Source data
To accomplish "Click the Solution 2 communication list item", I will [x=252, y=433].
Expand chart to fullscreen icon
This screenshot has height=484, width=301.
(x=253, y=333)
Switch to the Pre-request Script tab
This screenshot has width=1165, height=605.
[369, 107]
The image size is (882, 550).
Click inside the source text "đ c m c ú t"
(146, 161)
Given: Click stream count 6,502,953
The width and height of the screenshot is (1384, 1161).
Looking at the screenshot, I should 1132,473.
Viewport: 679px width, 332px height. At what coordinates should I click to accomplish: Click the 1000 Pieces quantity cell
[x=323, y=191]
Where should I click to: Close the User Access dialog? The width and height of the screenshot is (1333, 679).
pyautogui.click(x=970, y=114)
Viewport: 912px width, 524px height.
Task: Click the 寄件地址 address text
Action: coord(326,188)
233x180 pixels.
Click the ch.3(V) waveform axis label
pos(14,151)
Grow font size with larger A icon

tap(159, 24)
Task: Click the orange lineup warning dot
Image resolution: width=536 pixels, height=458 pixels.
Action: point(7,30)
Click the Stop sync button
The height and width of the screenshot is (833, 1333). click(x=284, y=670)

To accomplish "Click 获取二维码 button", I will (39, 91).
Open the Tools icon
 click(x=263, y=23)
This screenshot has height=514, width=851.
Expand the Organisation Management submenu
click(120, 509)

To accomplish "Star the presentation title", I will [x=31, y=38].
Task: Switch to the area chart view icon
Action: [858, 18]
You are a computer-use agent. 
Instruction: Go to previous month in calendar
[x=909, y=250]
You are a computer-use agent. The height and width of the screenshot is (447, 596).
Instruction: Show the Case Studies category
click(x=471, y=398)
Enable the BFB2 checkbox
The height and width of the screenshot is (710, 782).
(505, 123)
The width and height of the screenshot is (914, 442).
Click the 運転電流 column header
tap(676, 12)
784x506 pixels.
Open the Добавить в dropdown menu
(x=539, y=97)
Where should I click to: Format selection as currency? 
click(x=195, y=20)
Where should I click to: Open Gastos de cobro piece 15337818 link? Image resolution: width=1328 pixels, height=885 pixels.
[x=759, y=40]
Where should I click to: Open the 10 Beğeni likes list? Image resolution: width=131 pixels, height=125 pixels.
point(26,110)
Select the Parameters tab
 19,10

Exercise prompt: Copy out every line of the listing verbatim.

Reply:
To accomplish "Click the Solution 2 communication list item", I will [x=252, y=433].
Expand chart to fullscreen icon
This screenshot has height=484, width=301.
(x=253, y=333)
Switch to the Pre-request Script tab
This screenshot has width=1165, height=605.
[369, 107]
The image size is (882, 550).
Click inside the source text "đ c m c ú t"
(146, 161)
Given: Click stream count 6,502,953
The width and height of the screenshot is (1384, 1161).
Looking at the screenshot, I should 1132,473.
Viewport: 679px width, 332px height. At what coordinates should I click to accomplish: Click the 1000 Pieces quantity cell
[x=323, y=191]
Where should I click to: Close the User Access dialog? The width and height of the screenshot is (1333, 679).
pyautogui.click(x=970, y=114)
Viewport: 912px width, 524px height.
Task: Click the 寄件地址 address text
Action: coord(326,188)
233x180 pixels.
Click the ch.3(V) waveform axis label
pos(14,151)
Grow font size with larger A icon

tap(159, 24)
Task: Click the orange lineup warning dot
Image resolution: width=536 pixels, height=458 pixels.
Action: point(7,30)
Click the Stop sync button
The height and width of the screenshot is (833, 1333). click(x=284, y=670)

To accomplish "Click 获取二维码 button", I will (39, 91).
Open the Tools icon
 click(x=263, y=23)
This screenshot has height=514, width=851.
Expand the Organisation Management submenu
click(120, 509)

To accomplish "Star the presentation title", I will [x=31, y=38].
Task: Switch to the area chart view icon
Action: [858, 18]
You are a computer-use agent. 
Instruction: Go to previous month in calendar
[x=909, y=250]
You are a computer-use agent. The height and width of the screenshot is (447, 596).
Instruction: Show the Case Studies category
click(x=471, y=398)
Enable the BFB2 checkbox
The height and width of the screenshot is (710, 782).
(505, 123)
The width and height of the screenshot is (914, 442).
Click the 運転電流 column header
tap(676, 12)
784x506 pixels.
Open the Добавить в dropdown menu
(x=539, y=97)
Where should I click to: Format selection as currency? 
click(x=195, y=20)
Where should I click to: Open Gastos de cobro piece 15337818 link? Image resolution: width=1328 pixels, height=885 pixels.
[x=759, y=40]
Where should I click to: Open the 10 Beğeni likes list? Image resolution: width=131 pixels, height=125 pixels.
point(26,110)
Select the Parameters tab
 19,10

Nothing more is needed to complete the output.